Entries >>

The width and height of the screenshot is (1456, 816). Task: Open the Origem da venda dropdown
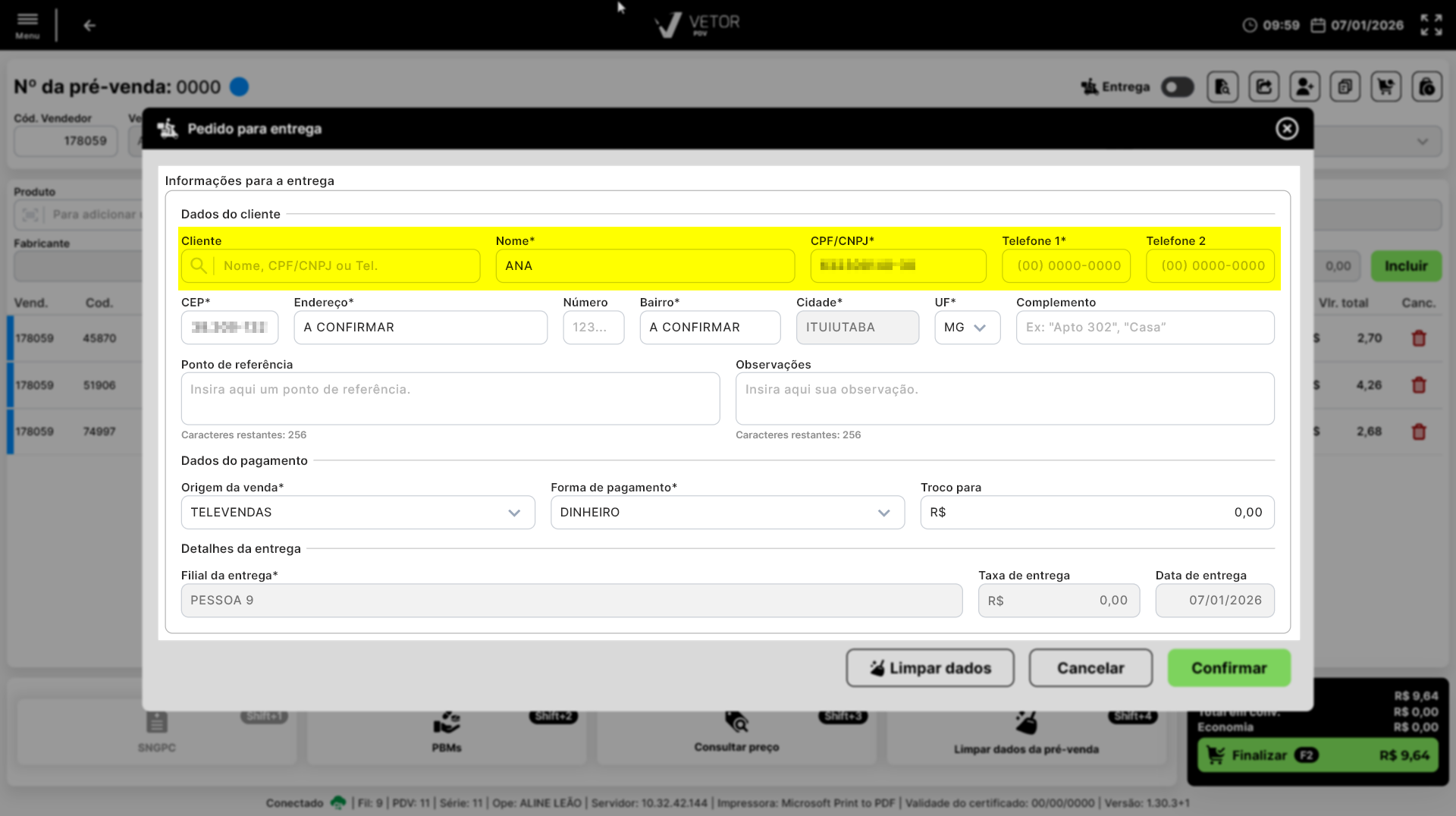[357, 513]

==

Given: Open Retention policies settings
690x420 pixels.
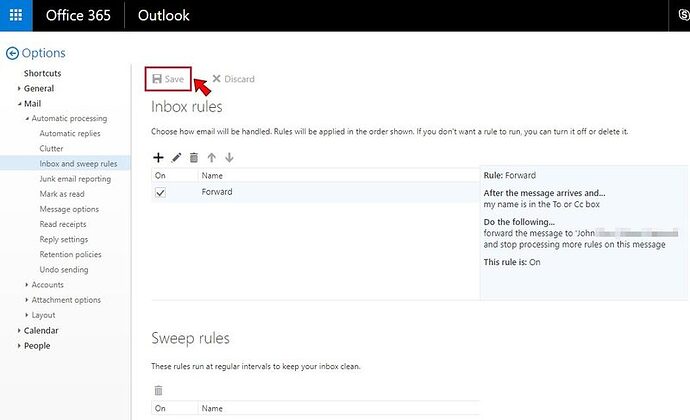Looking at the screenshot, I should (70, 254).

--

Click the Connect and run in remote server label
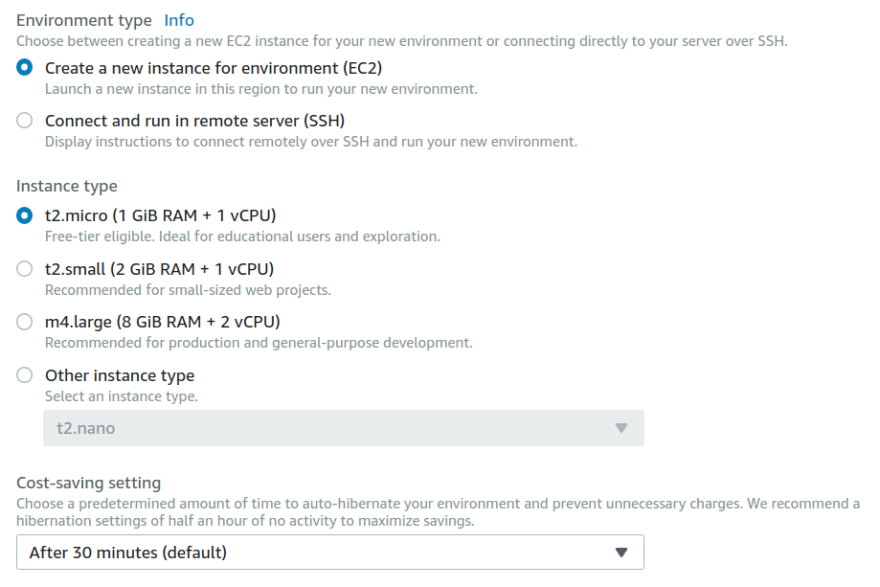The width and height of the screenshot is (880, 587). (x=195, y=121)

Task to carry out >> How many lines in the records above contain the string "Open"? Case counts, and reply with the number alone.

Response >> 2